**Entries on finding words and elements:**
>> start

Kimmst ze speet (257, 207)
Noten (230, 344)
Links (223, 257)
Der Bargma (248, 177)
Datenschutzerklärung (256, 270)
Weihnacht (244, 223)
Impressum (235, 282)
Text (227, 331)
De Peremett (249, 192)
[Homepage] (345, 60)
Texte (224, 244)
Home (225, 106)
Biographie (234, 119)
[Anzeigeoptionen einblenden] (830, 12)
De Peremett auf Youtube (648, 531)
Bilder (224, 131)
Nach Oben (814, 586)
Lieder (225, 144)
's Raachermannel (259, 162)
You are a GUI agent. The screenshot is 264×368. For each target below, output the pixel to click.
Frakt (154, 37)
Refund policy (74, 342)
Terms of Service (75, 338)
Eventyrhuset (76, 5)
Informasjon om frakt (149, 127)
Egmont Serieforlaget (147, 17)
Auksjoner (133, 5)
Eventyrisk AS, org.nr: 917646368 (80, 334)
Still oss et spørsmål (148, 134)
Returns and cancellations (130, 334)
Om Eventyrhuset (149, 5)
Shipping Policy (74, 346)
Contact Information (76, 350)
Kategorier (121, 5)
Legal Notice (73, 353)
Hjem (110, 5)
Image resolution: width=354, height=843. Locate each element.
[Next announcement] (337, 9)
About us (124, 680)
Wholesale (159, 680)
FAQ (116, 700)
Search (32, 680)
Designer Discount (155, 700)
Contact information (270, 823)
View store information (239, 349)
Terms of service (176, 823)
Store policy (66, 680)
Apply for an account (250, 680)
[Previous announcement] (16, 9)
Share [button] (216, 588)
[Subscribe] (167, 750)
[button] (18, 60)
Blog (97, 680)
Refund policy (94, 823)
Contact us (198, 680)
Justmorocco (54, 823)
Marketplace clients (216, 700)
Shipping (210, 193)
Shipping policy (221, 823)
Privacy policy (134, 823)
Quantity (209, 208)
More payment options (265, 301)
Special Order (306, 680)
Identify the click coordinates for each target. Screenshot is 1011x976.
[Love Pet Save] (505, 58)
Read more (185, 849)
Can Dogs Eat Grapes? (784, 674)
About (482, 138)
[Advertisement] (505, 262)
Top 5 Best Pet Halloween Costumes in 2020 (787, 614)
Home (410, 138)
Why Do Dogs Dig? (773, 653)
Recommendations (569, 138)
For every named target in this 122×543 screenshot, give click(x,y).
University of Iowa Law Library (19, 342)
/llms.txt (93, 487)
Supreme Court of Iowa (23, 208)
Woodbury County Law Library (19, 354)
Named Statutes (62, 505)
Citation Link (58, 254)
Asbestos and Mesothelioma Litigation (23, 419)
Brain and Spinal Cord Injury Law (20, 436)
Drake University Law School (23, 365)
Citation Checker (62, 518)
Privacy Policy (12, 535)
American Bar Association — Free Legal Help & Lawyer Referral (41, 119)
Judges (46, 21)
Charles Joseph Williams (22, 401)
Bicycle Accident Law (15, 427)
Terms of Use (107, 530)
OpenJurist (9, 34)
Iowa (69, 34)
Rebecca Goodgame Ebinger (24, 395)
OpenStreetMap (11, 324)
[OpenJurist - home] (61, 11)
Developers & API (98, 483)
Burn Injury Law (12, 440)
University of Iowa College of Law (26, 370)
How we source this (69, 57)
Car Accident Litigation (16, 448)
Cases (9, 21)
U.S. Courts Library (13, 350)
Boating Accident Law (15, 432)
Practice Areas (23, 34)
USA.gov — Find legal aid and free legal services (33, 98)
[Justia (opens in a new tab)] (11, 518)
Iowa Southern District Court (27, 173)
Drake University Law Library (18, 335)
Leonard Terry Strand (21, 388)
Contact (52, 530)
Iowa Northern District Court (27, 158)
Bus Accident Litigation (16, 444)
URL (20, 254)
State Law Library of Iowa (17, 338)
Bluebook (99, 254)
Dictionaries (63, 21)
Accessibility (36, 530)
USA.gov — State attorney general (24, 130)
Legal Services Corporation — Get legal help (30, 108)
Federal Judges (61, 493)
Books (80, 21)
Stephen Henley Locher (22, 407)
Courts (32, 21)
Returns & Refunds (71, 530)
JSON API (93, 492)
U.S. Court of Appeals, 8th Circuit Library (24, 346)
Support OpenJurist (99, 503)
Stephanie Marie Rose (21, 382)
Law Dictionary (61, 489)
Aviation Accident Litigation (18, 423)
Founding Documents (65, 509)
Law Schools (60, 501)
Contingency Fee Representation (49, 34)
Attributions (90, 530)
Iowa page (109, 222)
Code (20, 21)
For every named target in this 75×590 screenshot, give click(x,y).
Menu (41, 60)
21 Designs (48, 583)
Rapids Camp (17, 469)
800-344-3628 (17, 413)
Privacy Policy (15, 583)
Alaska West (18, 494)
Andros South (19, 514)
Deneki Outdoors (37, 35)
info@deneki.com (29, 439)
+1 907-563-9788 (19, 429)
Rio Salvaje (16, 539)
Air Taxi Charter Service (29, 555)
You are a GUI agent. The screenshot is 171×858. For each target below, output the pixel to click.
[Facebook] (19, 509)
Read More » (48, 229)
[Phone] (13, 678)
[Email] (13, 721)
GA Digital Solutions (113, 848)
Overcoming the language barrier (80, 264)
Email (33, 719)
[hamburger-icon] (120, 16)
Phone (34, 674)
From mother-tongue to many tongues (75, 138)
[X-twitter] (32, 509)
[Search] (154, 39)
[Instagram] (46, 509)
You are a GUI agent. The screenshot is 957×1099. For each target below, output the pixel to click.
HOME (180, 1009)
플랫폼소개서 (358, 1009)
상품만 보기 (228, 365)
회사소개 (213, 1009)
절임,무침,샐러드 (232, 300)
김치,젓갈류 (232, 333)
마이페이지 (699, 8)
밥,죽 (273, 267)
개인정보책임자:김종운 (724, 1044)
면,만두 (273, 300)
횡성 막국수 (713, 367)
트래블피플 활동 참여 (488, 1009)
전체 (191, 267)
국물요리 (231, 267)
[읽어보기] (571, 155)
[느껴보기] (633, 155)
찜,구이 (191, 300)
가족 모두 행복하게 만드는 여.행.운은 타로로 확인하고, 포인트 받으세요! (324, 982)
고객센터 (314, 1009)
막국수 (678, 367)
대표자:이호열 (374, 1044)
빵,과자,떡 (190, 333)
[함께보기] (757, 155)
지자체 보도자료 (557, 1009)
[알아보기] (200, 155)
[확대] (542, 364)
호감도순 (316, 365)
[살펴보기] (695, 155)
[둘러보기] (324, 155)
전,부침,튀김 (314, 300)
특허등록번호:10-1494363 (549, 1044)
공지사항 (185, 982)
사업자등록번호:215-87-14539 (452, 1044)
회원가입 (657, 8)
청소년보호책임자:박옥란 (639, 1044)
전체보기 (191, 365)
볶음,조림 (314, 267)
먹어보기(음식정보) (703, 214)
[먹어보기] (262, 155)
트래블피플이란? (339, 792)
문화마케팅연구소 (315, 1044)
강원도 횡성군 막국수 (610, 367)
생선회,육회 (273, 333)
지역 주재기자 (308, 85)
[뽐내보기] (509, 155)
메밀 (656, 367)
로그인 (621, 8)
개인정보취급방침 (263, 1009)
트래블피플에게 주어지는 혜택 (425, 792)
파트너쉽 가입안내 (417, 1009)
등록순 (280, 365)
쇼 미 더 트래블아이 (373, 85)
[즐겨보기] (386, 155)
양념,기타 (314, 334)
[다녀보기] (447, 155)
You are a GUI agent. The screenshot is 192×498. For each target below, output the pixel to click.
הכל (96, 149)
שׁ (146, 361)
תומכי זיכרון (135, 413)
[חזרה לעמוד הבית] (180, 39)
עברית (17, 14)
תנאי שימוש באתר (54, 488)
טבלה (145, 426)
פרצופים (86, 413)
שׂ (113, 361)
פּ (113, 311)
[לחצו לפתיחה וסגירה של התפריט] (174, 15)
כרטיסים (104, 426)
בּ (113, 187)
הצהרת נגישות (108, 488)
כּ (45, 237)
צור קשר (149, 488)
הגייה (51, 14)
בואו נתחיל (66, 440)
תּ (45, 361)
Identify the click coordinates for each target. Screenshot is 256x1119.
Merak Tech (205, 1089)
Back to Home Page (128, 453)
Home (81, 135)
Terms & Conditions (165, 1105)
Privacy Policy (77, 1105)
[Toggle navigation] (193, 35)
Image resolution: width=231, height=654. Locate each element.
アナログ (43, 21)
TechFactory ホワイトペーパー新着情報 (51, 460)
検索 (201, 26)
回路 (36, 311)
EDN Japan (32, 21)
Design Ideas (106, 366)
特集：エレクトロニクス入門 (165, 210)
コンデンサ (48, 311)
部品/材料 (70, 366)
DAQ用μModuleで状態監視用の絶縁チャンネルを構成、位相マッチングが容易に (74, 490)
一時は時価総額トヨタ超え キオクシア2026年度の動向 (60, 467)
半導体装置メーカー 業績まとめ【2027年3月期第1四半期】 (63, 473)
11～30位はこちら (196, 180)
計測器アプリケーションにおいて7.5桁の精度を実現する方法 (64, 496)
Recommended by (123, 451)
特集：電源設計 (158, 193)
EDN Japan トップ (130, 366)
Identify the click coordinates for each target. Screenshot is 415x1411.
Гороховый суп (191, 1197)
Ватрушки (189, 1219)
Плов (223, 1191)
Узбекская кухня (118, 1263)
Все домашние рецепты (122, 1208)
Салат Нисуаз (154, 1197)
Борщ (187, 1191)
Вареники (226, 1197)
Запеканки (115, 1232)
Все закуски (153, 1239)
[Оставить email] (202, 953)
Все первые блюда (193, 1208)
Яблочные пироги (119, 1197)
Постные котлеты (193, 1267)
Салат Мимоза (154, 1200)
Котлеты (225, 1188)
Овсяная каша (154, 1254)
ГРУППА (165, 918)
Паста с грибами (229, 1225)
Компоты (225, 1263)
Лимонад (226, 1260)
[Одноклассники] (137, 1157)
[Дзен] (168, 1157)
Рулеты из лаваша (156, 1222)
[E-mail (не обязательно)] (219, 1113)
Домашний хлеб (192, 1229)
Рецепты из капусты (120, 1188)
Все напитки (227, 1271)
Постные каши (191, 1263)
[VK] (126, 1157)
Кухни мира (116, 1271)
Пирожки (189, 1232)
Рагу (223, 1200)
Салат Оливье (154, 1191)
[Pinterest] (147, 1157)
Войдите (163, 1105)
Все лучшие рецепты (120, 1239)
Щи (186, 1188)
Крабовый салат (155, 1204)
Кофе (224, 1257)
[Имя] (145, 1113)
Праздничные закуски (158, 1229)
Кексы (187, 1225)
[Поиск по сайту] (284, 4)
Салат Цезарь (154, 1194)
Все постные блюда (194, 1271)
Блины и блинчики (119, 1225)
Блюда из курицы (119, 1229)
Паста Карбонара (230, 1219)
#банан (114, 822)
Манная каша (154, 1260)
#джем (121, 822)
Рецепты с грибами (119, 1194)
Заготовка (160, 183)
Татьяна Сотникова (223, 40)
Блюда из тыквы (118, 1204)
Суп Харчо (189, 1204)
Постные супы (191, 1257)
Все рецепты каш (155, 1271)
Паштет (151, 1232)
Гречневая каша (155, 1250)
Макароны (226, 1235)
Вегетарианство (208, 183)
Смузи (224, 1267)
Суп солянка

>> end

How many of the rows above contain the string "coordinates"? Reply with the number alone.

**Correct output:** 3